Бомба сразу осекся, а пацаны дружно загоготали. Захар почувствовал себя чуть ли не властелином мира, как минимум Михаилом Задорновым в самом зените славы.
В это время около их шумного столика возникла еще одна долговязая фигура. Это был Алекс – Пашка Алексеев, успевший уже два раза отмотать срок на зоне (первый раз – в детской колонии, второй – уже по-взрослому). Он работал на пилораме у каких-то кавказцев и иногда, когда к ним поступали срочные заказы, подолгу задерживался на работе.
Алекс по очереди протягивал свою здоровенную лапу парням для рукопожатия, но, когда очередь дошла до Захара, его аж перекосило.
- А-а, вот ты где, чучело навозное! Ты чего, охренел совсем! Страх потерял и мышей не ловишь! – Алекс буквально извергал из себя проклятия, попутно забрызгивая Захара обильной слюной.
- Ты чего, Алекс, с дуба, что ли рухнул? Чего я тебе сделал?
- Да пошел ты со своими вечными приколами. Задолбал уже. Я тебе сейчас твое наглое табло так начищу, что ни одна химчистка не отмоет – весь вид Алекса говорил о полной серьезности его намерений.
- Алекс, остынь! Чего он натворил такого? – Сыч как всегда пытался "разрулить" ситуацию.
- Да СМС-ку какую-то дебильную прислал! Я дома сидел, шамал, собирался к вам идти. А тут мне мать сотик несет. Я его чуть дома не забыл. А там от этого юмориста доморощенного бредятина какая-то. Сейчас я ему расскажу подробно, что в нашем отряде шутникам таким устраивали. А ну, вставай, отойдем в сторонку, я с тобой тет-а-тет потолкую! – с этими словами  он взял Захарку за шивоврот и поволок его навстречу пугающей темноте.
- Алекс, погоди! Что он такое написал-то? Дай посмотреть! – Карась был готов взорваться от любопытства.
- Да на, смотри! – Алекс протянул ему мобильник.
Карась лихорадочно стал шарить в поисках нужного сообщения и, обнаружив его, начал читать, прерываясь после каждого предложения для того, чтобы просмеяться и вытереть набегавшие слезы: "Привет, мой хомячок!  Как ты? Как твоя норка? Очень скучаю по ней.  Жду не дождусь, когда смогу зайти к тебе в гости со своей морковкой и вместе с тобою похрумкать три,  а то и четыре раза.  Приезжай скорее!
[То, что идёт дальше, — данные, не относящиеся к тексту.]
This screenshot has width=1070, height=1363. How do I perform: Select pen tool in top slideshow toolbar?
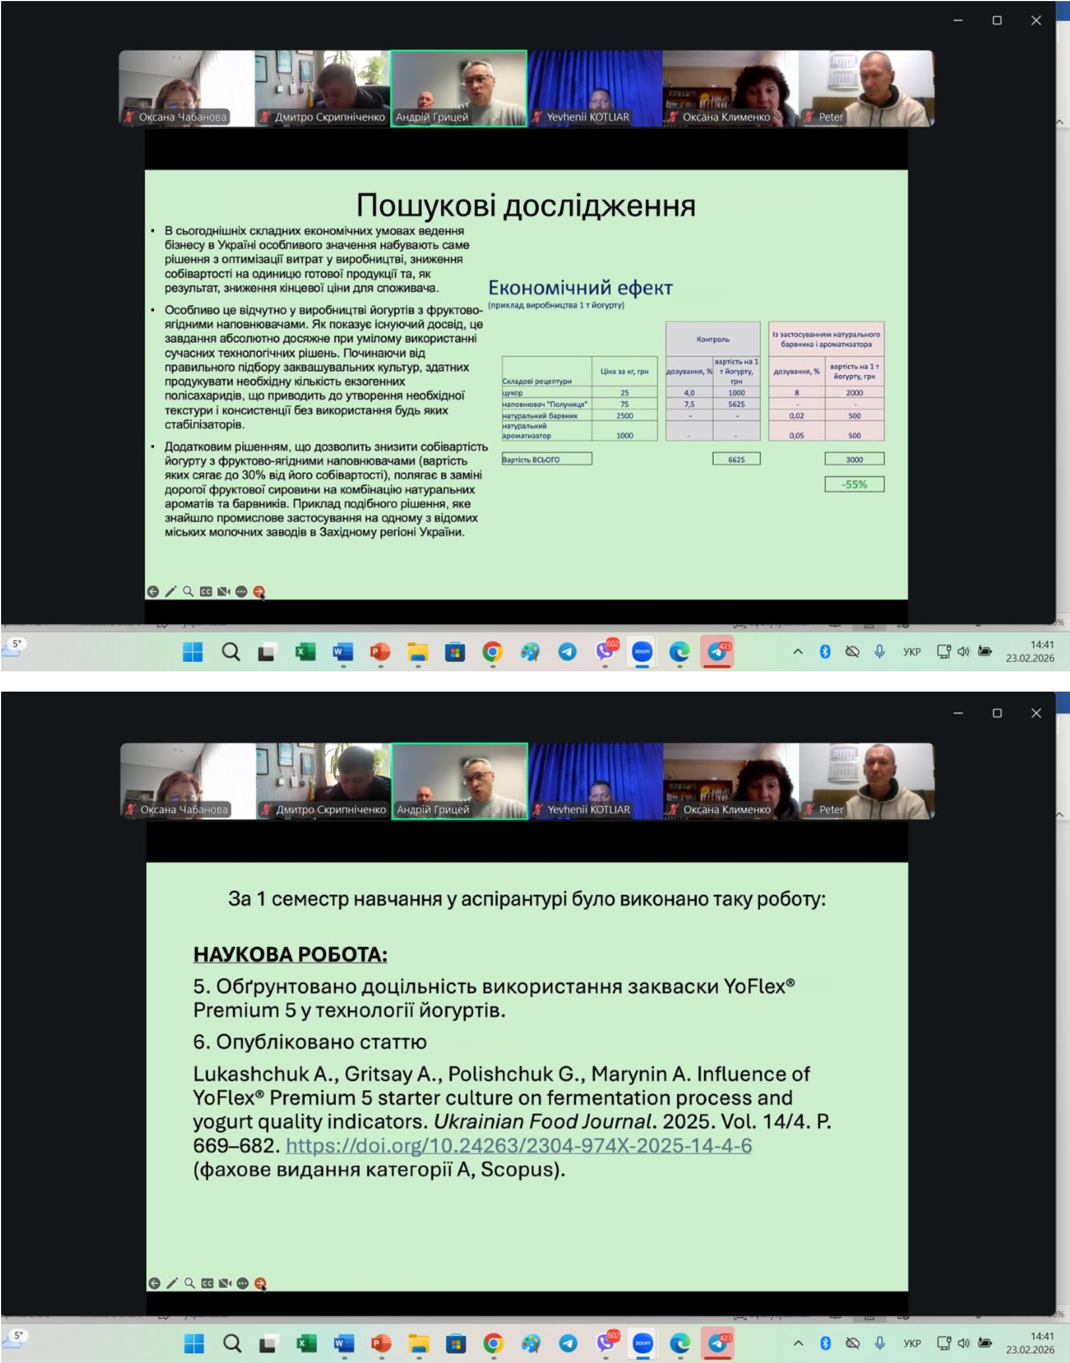(x=170, y=591)
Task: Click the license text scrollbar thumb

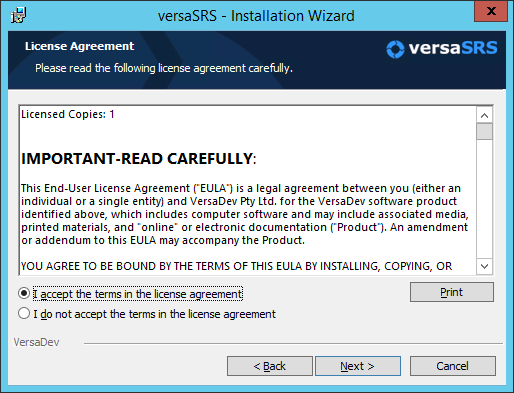Action: coord(485,131)
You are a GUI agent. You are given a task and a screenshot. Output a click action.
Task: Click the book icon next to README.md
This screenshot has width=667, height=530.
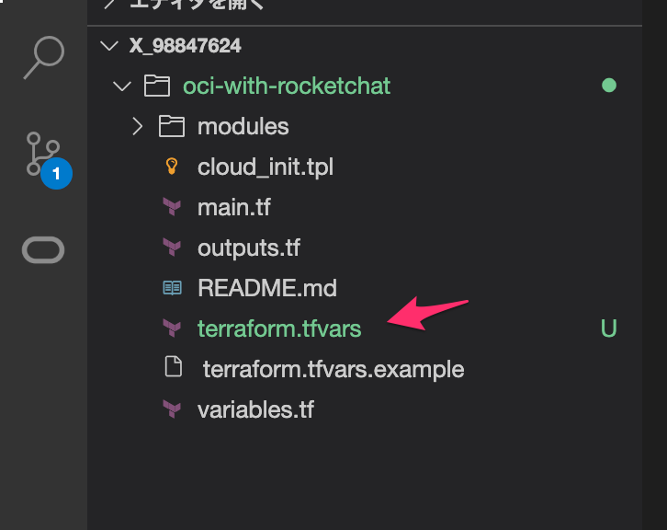click(x=173, y=288)
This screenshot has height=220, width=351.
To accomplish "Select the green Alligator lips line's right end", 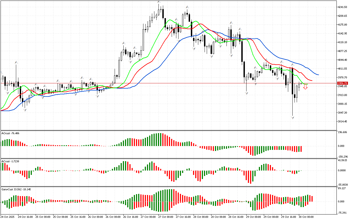I will tap(307, 84).
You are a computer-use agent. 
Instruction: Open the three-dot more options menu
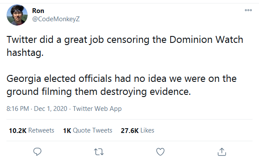(x=248, y=10)
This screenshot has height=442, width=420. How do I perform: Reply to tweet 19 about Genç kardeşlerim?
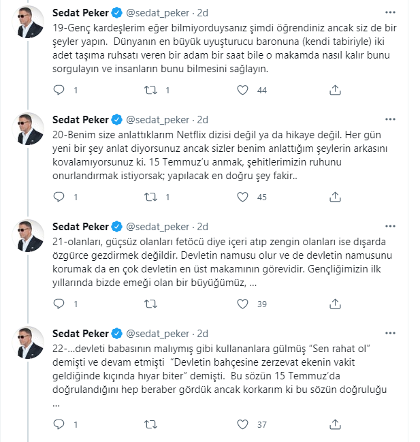pos(59,90)
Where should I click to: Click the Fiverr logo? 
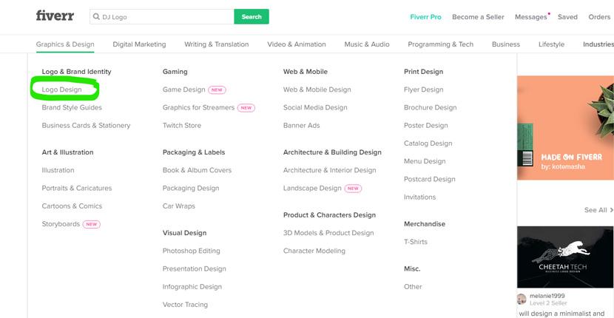click(55, 16)
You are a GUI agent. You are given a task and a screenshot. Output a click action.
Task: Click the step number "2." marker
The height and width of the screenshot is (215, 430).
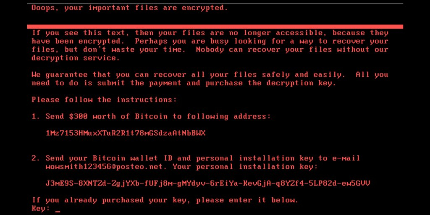[36, 158]
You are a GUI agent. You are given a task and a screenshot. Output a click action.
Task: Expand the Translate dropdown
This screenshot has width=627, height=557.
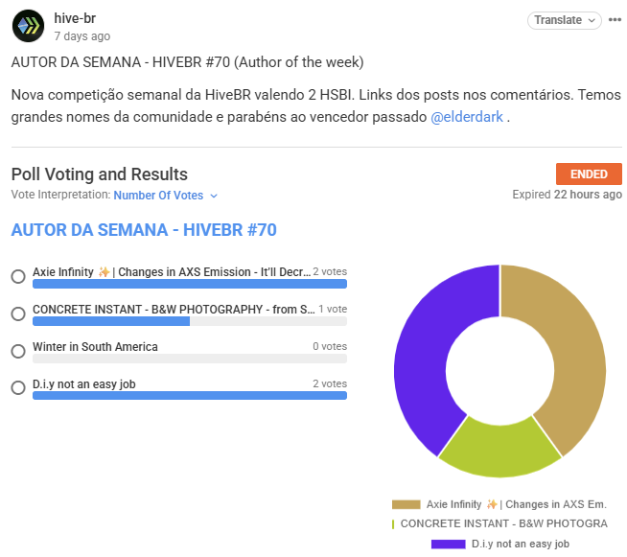[565, 20]
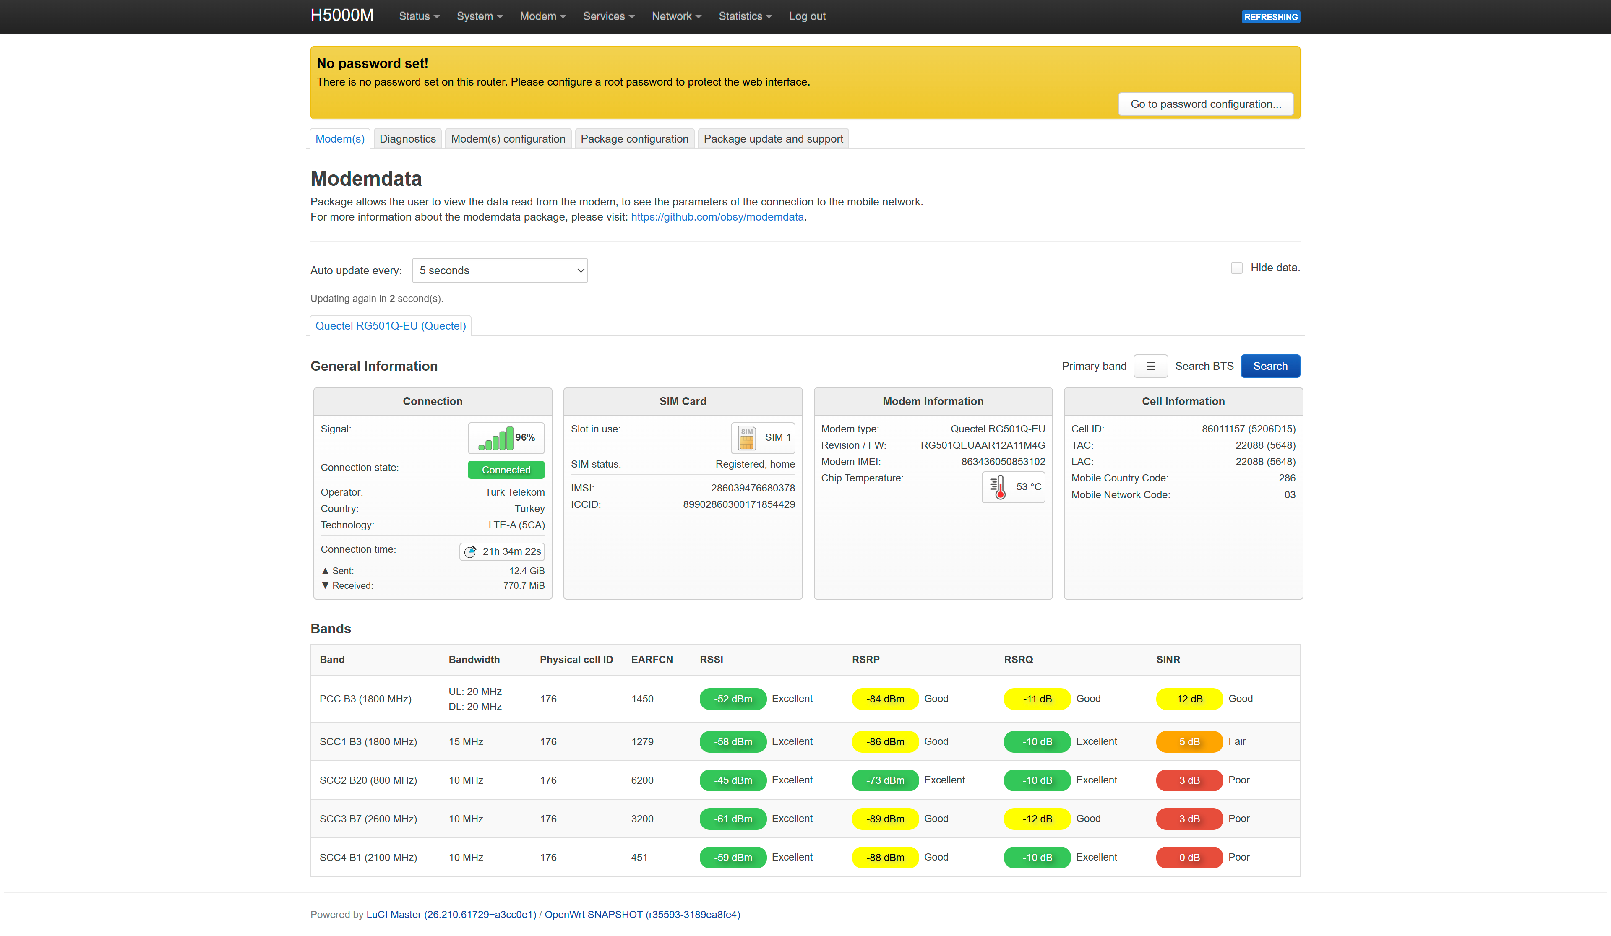Image resolution: width=1611 pixels, height=936 pixels.
Task: Click the red 0 dB SINR badge
Action: (x=1188, y=857)
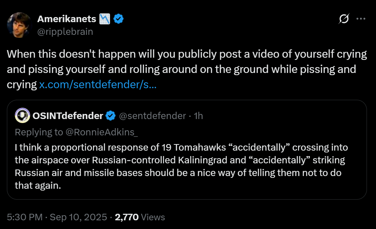Click the 'Replying to' label
Screen dimensions: 376x229
point(38,132)
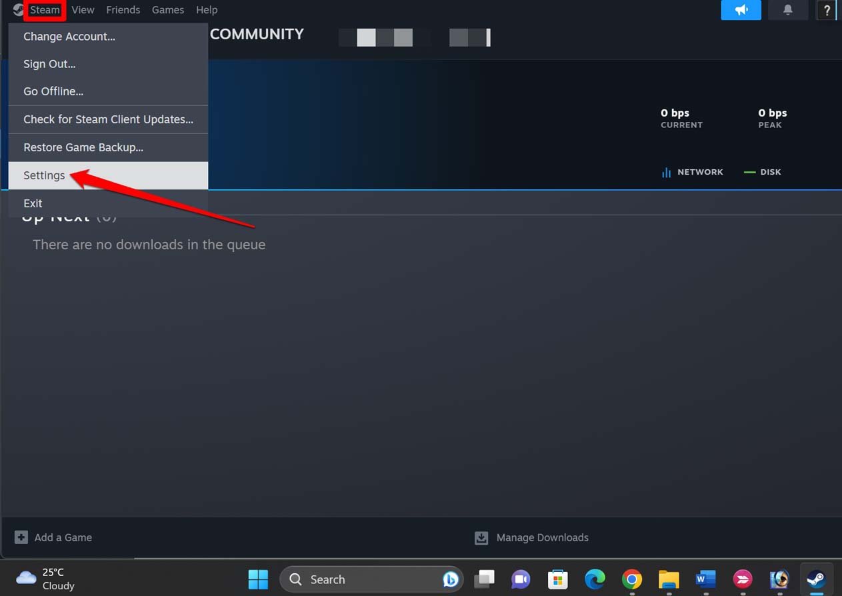Image resolution: width=842 pixels, height=596 pixels.
Task: Click the question mark help icon
Action: [827, 10]
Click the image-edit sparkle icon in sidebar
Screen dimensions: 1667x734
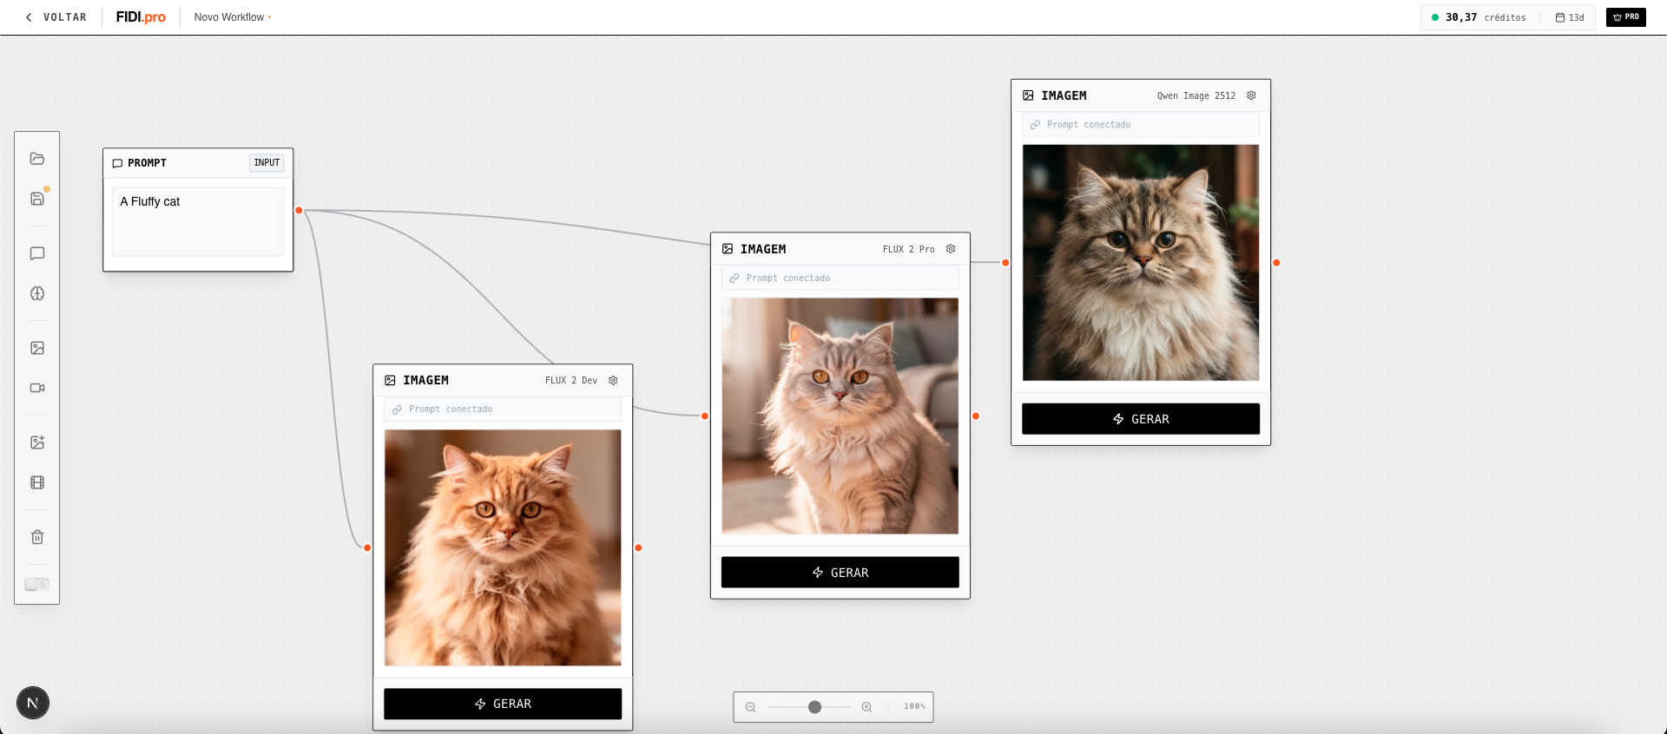point(37,442)
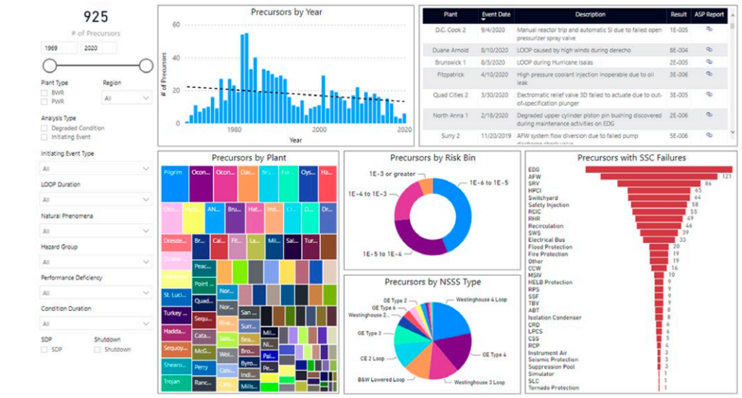
Task: Click the start year input showing 1969
Action: point(60,48)
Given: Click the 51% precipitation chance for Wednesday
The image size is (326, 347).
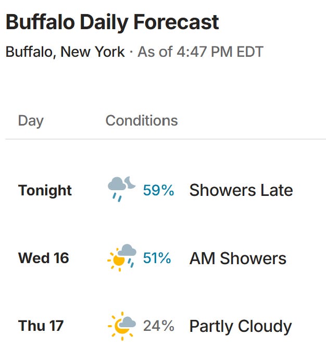Looking at the screenshot, I should click(157, 258).
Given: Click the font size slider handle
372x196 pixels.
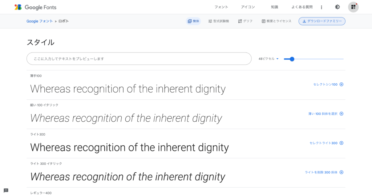Looking at the screenshot, I should pyautogui.click(x=292, y=59).
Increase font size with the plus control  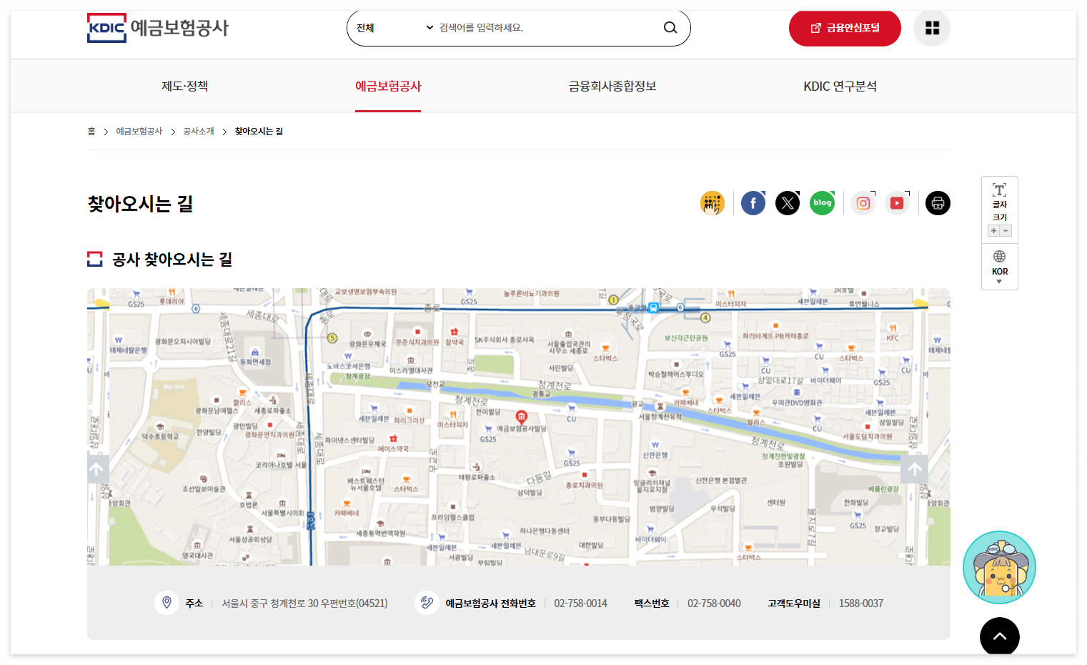pos(993,230)
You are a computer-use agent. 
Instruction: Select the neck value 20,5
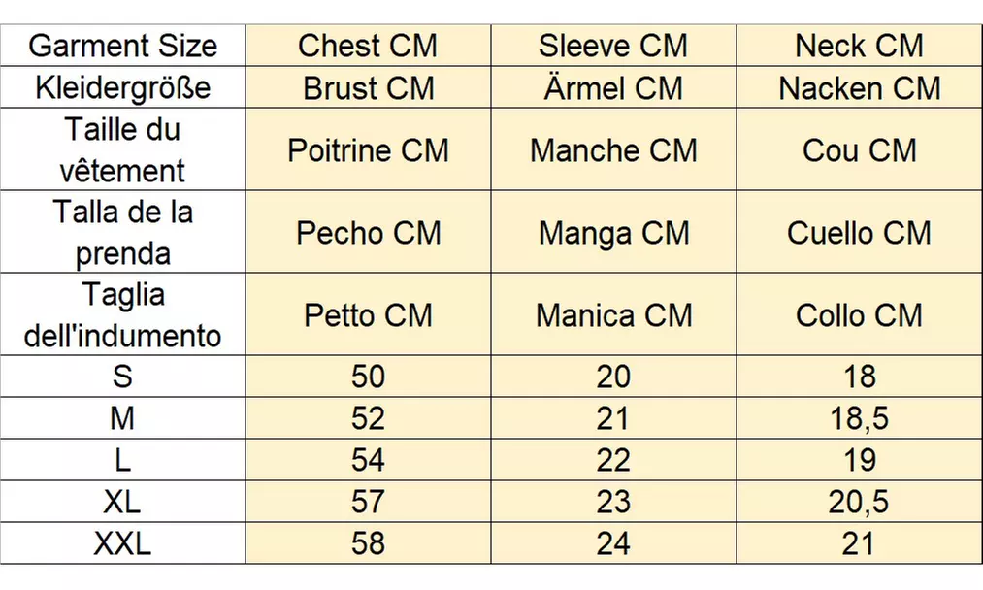[859, 502]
Твой реактивный кролик".
После чтения этой короткой статьи из "Юного натуралиста" на ногах не смог устоять никто: Карась постепенно опустился на корточки, прижавшись спиной к дереву, и тихо постанывал, Бомба развалился на лавочке и разразился неугомонной икотой, Сыч пытался подавить смех, но у него получалось только хуже – тот вырывался из него короткими шумными взрывами, Круглый буквально сотрясал атмосферу громоподобным хохотом. Трубача же накрыло всего с головой, от смеха он уже не мог выговаривать слова, он их выбулькивал:
- Ха! Алекс – ты хомячок, вот открытие-то! Захар, а ты крутой зоофил по ходу! Надо тебе на днюху козу подарить в валенках! 
Даже Алекс, заразившийся всеобщим весельем, несколько раз хмыкнул, отпустил Захаркин воротник и устремился за стол – заправляться огненным топливом.
Захару от этого факта нисколько не полегчало. Наоборот, он был бы даже рад, если бы Алекс его сейчас отделал – не таким сильным было бы впечатление от внезапно навалившегося позора. Объяснять, что в списке контактов "Аленка" и "Алекс" находятся на соседних строчках, сейчас было попросту бессмысленно. После этого поначалу очень даже скучного вечера  он завел себе отдельный телефон для амурной переписки и девушек своих, которых после Аленки у Захара было великое множество, называл исключительно по имени.